Setting aside the dysfunctional service and moving to the food itself my order consisted of two items…one “savory” and one “sweet,” but both with elements of each and both excellent. Starting with the savory, yet another Monte Cristo in a city where the dish is seemingly ubiquitous, the version served at Clyde Common consisted of a single slice of rich fried brioche topped with shaved loin ham and pecorino tartufo plus a lightly dressed salad and a dollop of Fig mostarda and two sunnyside eggs. Rich and balanced, naturally sweet from the figs but plenty savory otherwise, and benefitted by cracked pepper plus the light vinaigrette on the salad this was not a traditional Monte Cristo like that at Gravy…it was better.
Transitioning from my favorite savory breakfast to my favorite dessert, the only thing that could have made the Common’s take on bread pudding better is if it would have been served in a more expedited manner as a separate course so that I could have enjoyed it piping hot instead of luke warm – and yet even with that going against it the “Spiced Bread Pudding” was still pretty fantastic; the warm and dense oatmeal based bread served in a shallow baking ceramic with peanut brittle, chevre, pear preserves, and hand-whipped cream adding elements of sweet and salty plus crunchy and creamy to a wintery base of molasses, ginger, and cinnamon.
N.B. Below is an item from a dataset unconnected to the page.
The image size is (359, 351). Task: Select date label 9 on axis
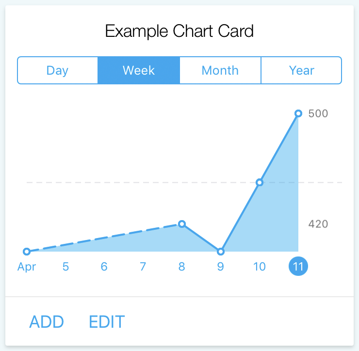(220, 267)
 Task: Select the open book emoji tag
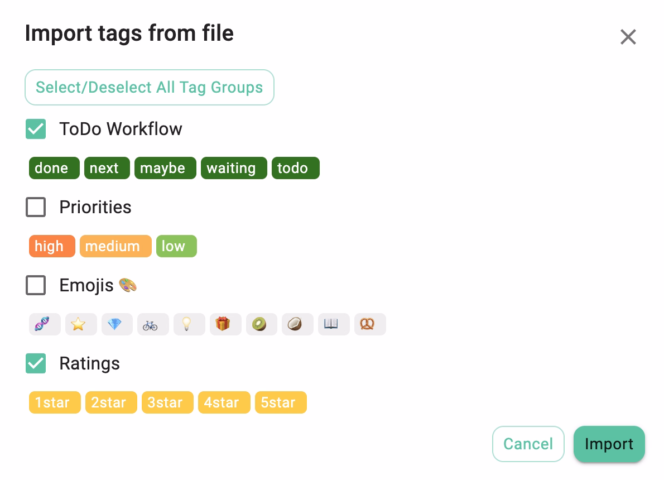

Complex, rich, and entirely nontraditional I’d recommend a trip to Clyde Common for this dish alone and definitely would not hesitate to return for brunch or dinner, though I would make a specific request for dishes to be brought out individually (a la Tasty n’ Sons or Ned Ludd) if I did.
Always doing my homework before taking a trip and realizing that there was no way I could fit in all the breakfasts and brunches I wanted by doing only one a day it was decided that for my last two days in town I would forgo lunch in exchange for a second breakfast and although I’d considered Olympic Provisions as one of the options a fortuitous encounter the night prior at Roe made me reconsider, the end result sending me instead to Vitaly Paley’s “Imperial” just after 8am despite a late night and plenty of food and drink between Roe and Tanuki.
Arriving downtown on foot after a long morning run and a quick shower I entered The Hotel Lucia in order to browse the lobby’s unique art exhibit before making my way through Imperial’s doors and after chatting with the hotel’s reservationist for a moment I entered yet another dining room with plenty of natural woods, concrete, and high ceilings plus a wide open kitchen and a large wood fired grill – a concept seemingly ubiquitous to Portland and in this case paired with an overhead soundtrack of Beatles, Stones, and The Who plus an almost entirely empty dining room allowing me my choice of seats.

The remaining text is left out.